## TASK DETAILS:
Echo, word for word, the stretch of the forum thread on reinstalling an F70 lower unit from "Driveshaft not splined?" through "arm up top.".

## PROVIDED PASSAGE:
# Is there a trick to putting an F70 lower unit back on?



## ET101 (Sep 10, 2020)

Driveshaft not splined?


----------



## Smackdaddy53 (Dec 31, 2012)

Shifter linkage needs to line up perfectly. Whatever you do do not try to draw it together with the bolts or you will break the shifter arm up top.


----------



## Shif (Mar 21, 2019)

Make sure engine and lower unit are in gear when you disassemble that way when you put it back you can manually turn the prop to align the splines on the driveshaft with the power head while you are installing the lower unit. If it is in nuetral you will not be able to do it


----------



## NealXB2003 (Jun 8, 2020)

Third time is a charm. Not sure what it was hung on. It was in gear and I could feel the driveshaft click in place each time. I think maybe the shift shaft was started but not aligned perfect. I shifted to N and back to F and it went right together. 

I was surprised how much rust was on my driveshaft. Only made 4 trips to LA, rest of the use has been in fresh water.


----------



## TXJM (Aug 14, 2020)

Just did mine F70 for the first time. I think it is the shifter coupling that is difficult to align. Took two tries. The second time it seemed to click in place. I think the shifter coupling is unsplined for the first part and then transitions to splined so you think it is aligned and it isn’t.


----------



## NealXB2003 (Jun 8, 2020)

I think that's what I was running into as well. And why it went on in when I bumped the shifter.


----------

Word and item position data
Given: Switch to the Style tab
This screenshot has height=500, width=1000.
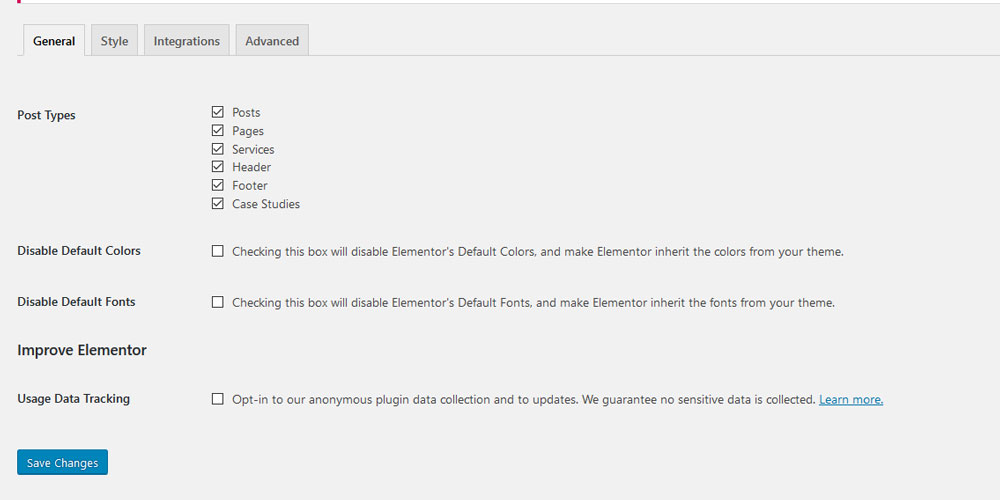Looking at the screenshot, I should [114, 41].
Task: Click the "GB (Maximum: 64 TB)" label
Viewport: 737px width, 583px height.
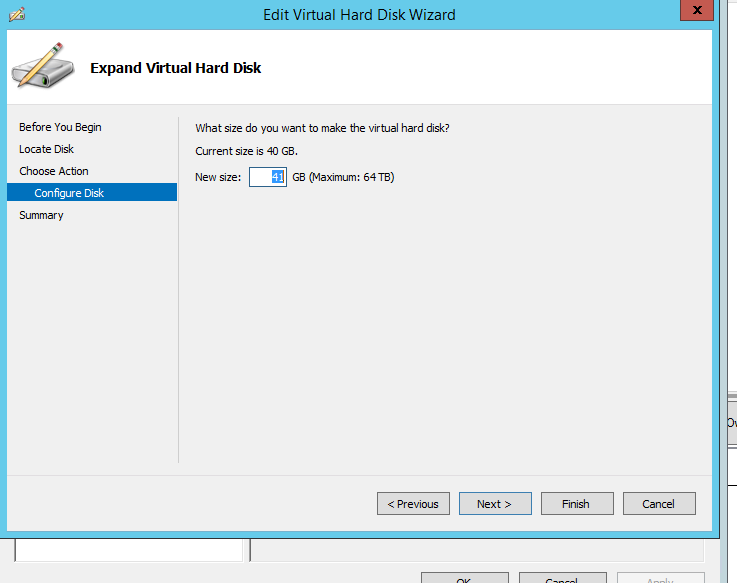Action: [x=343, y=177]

## ANSWER FOR THE TASK:
Driveshaft not splined?


----------



## Smackdaddy53 (Dec 31, 2012)

Shifter linkage needs to line up perfectly. Whatever you do do not try to draw it together with the bolts or you will break the shifter arm up top.